--- BEGIN Excerpt provided ---

1876 Reports of the Commissioner Affairs and Indian Agent Reports
"Report of the Commissioner of Indian Affairs," pp. 505-879. In U.S. House. 44th Congress, 1st Session. Report of the Secretary of the Interior, 1875 (H.Ex.Doc.1, Pt. 5, Vol. 1). Washington: Government Printing Office, 1876. (Serial Set 1680).



. . . Within a few years the Government has undertaken somewhat systematically to bring [Indians] into civilized life. The "peace policy" has sought to throw around them healthful associations; to place at the several agencies agents and employés of good moral and Christian character and of active sympathies; and an earnest effort has been made to teach Indians to labor and to read. It is too soon, perhaps, to assert that this effort has proved a success, but the accompanying reports of agents abundantly show that, notwithstanding all surrounding difficulties, much has been accomplished toward establishing and maintaining peace, toward protecting Indians from evil influences, and toward awakening in them the desire for a better mode of life. . . .

In considering whether modifications of existing methods may not be desirable, I have arrived at the conviction that the welfare and progress of the Indians require the adoption of three principles of policy:

First. Concentration of all Indians on a few reservations.

Second. Allotment to them of lands in severalty.

Third. Extension over them of United States law and the jurisdiction of United States courts. (pp. 384-385)

--- END Excerpt provided ---

**Requirements**
A. Reproduce verbatim the part of the Indian Affairs report excerpt from "Second. Allotment to" to "courts. (pp. 384-385)".
B. Write the next part of the Indian Affairs report excerpt, continuing after its final sentence.
The lines placed after the Indian Affairs report excerpt have no connection to it.

--- BEGIN Given data ---

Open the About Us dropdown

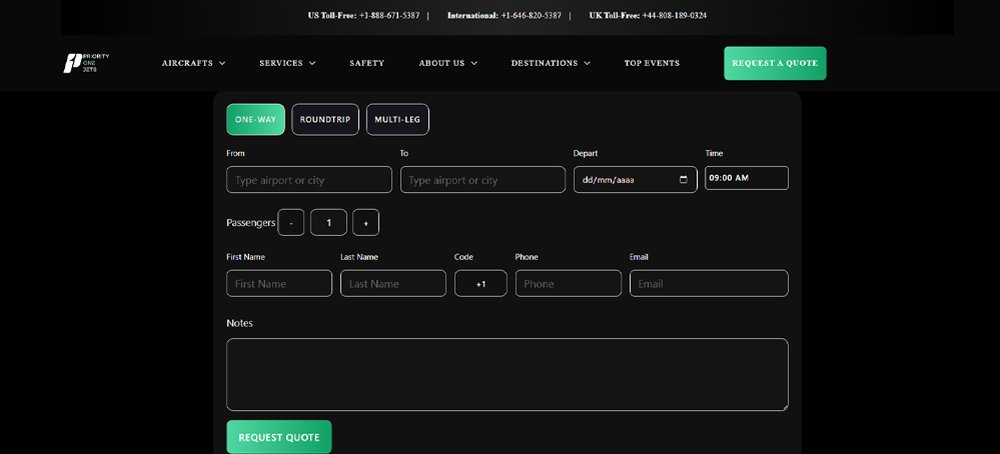(x=447, y=63)
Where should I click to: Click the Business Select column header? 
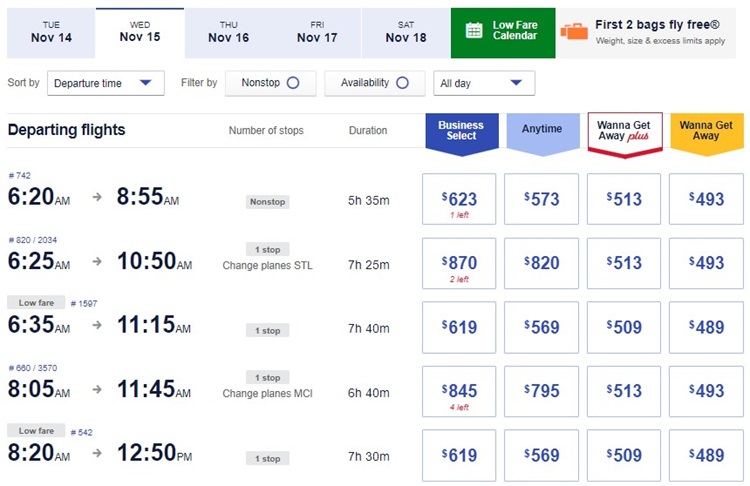pos(461,131)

--- END Given data ---

**Answers**
A.
Second. Allotment to them of lands in severalty.

Third. Extension over them of United States law and the jurisdiction of United States courts. (pp. 384-385)

B.
My predecessors have frequently called attention to the startling fact that we have within our midst 275,000 people, the least intelligent portion of our population, for whom we provide no law, either for their protection or for the punishment of crime committed among themselves. Civilization even among white men could not long exist without the guarantees which law alone affords; yet our Indians are remitted by a great civilized government to the control, if control it can be called, of the rude regulations of petty, ignorant tribes. Year after year we expend millions of dollars for these people in the faint hope that, without law, we can civilize them. That hope has been, to a great degree, a long disappointment; and year after year we repeat the folly of the past. That the benevolent efforts and purposes of the Government have proved so largely fruitless, is, in my judgment, due more to our laws than to any other cause, or to all other causes combined.

I believe it to be the duty of Congress at once to extend over Indian reservations the jurisdiction of United States courts, and to declare that each Indian in the United States shall occupy the same relation to law that a white man does. An Indian should be given to understand that no ancient custom, no tribal regulation, will shield him from just punishment for crime; and also that he will be effectually protected, by the authority and power of the Government, in his life, liberty, property, and character, as certainly as if he were a white man. There can be no doubt of the power of Congress to do this, and surely the intelligent Committees on Indian Affairs of the Senate and House can readily propose legislation which will accomplish this most desirable result. I regard this suggestion as by far the most important which I have to make in this report. . . .

I appeal to the statesmen of the country to give to this subject their earnest attention; the sooner it is settled on some wise and comprehensive principle the better for all concerned. We have despoiled the Indians of their rich hunting-grounds, thereby depriving them of their ancient means of support. Ought we not and shall we not give them at least a secure home, and the cheap but priceless benefit of just and equitable laws? (pp. 387-389)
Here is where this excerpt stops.